Não pode existir uma democracia estável e saudável onde as desigualdades sociais e de rendimentos sejam demasiado elevadas. Onde não exista uma vasta classe média com aspirações e poder de compra. Onde não sejam assegurados suficientes mecanismos de ascensão económica e social. Por alguma razão, ou seja, por todas estas razões, foram o desenvolvimento e a criação de uma classe média fortalecida, que no tempo da ditadura era apenas embrionária, as grandes preocupações do regime saído do 25 de Abril. Umas vezes tal correu bem; outras menos bem. Mas ninguém poderá, de boa fé, negar que os objectivos foram alcançados: com a opção europeia o país desenvolveu-se e conseguiu fazer crescer e fortalecer a sua classe média, assegurando as necessárias possibilidades de ascensão social e a estabilidade democrática ao centro (esquerda e direita).
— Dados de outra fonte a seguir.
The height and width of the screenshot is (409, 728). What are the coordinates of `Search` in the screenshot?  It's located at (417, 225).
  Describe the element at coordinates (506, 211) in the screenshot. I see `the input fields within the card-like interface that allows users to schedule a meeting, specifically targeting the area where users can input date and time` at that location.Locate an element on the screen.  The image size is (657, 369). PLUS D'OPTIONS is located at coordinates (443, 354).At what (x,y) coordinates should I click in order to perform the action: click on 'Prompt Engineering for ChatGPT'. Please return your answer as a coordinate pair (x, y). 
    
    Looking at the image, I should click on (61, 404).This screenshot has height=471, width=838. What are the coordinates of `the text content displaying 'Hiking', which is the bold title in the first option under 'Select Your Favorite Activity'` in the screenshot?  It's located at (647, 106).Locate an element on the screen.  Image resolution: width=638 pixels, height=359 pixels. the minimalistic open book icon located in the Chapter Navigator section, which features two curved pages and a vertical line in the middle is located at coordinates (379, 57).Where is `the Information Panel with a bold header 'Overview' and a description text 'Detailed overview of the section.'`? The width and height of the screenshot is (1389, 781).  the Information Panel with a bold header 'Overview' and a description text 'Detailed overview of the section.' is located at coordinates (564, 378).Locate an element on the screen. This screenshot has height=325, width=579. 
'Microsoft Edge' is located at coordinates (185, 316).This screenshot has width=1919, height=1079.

Foi este "status quo" que as políticas dos últimos quatro anos puseram em causa, enfraquecendo e empobrecendo a classe média e substituindo as possibilidades reais de ascensão social, para muitos, mesmo os mais "remediados", pelo aconselhamento à emigração, enfraquecendo assim as estruturas económicas e sociais garantes da democracia e do bem -estar. Com elas gerou-se o radicalismo e a desertificação de um centro político que até aí tinha assegurado a governabilidade.
Ora, é pois a recuperação desses valores perdidos, que foram sempre os que asseguraram a estabilidade democrática, a principal tarefa do actual governo. António Costa e o PS parecem tê-lo compreendido, optando por pôr de parte os radicalismos, por definir um programa social-democrata moderado e por construir um governo composto por nomes sem grandes cedências à sua esquerda. Que PCP e BE tenham aceitado juntar-se à tarefa e que PSD e CDS, nas suas críticas, não consigam ultrapassar a "vulgata" é bem sinal do grau de destruição e de radicalismo em que uma direita, que nem sequer consegue compreender os mecanismos que asseguram a democracia, fez cair o país.